Struggling Serbian tennis star Jelena Dokic has announced plans to rebuild her career with the help of her father.
Dokic, who reached world number four in August 2002, has slumped to 105th following a series of injuries and a bitter split with her coach dad Damir.
But the Vecernje Novosti daily reported on Tuesday the pair have reunited.
"I'm starting from zero. I still have two-three months until the first tournaments (of 2005) and I'll try hard to recover my old form," Dokic said.
Dokic started her professional career as a 14-year-old
representing Australia, where her family emigrated in 1994.
But she continues to hold dual citizenship and currently lives in Belgrade.
At Wimbledon in 1999, as a qualifier ranked 129th, she scored
the Open era's biggest upset when she defeated then world number one
Martina Hingis in the first round on her way to the quarter-finals.

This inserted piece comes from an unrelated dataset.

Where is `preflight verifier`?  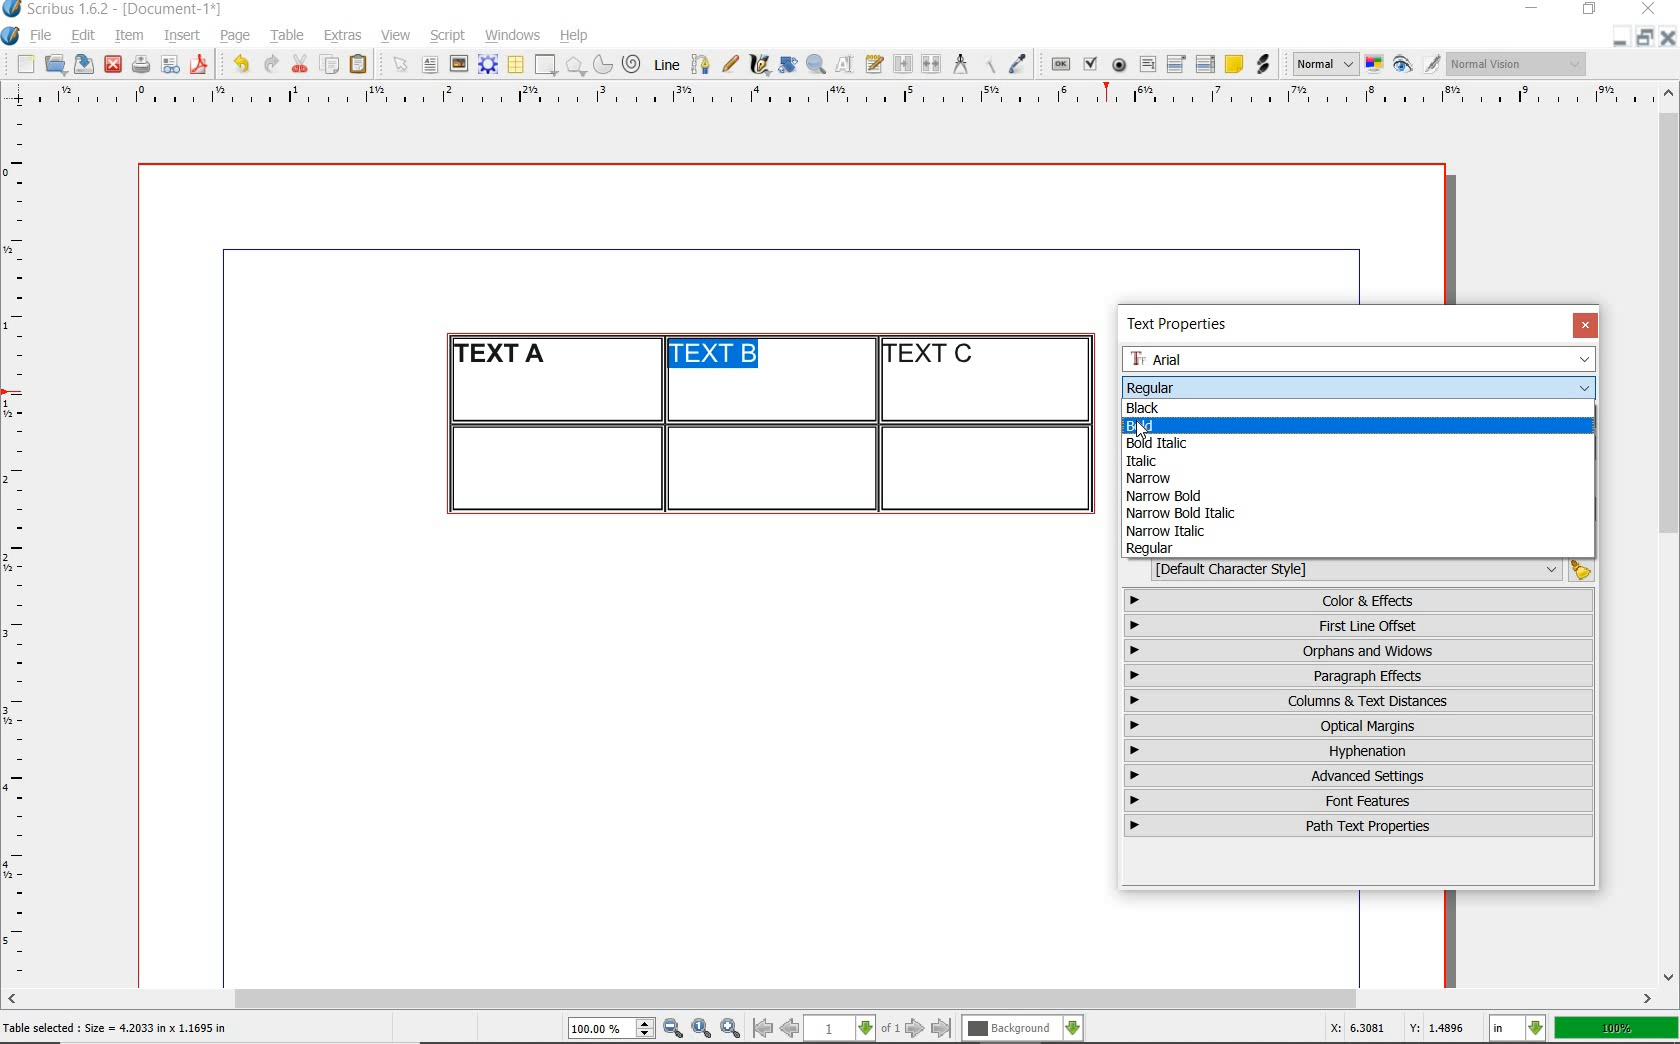 preflight verifier is located at coordinates (171, 66).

A year later she became the first woman representing Australia
to reach the semi-finals of Wimbledon since Evonne Goolagong Cawley
in 1980.
But her career has been plagued by distractions provided by her
father, a former boxer who has repeatedly clashed with journalists
and tennis officials around the world.
In 2000 he was barred from Wimbledon after breaking a reporter's
mobile phone, and later that year was banned for six months from WTA
events for abusive behaviour at the US Open.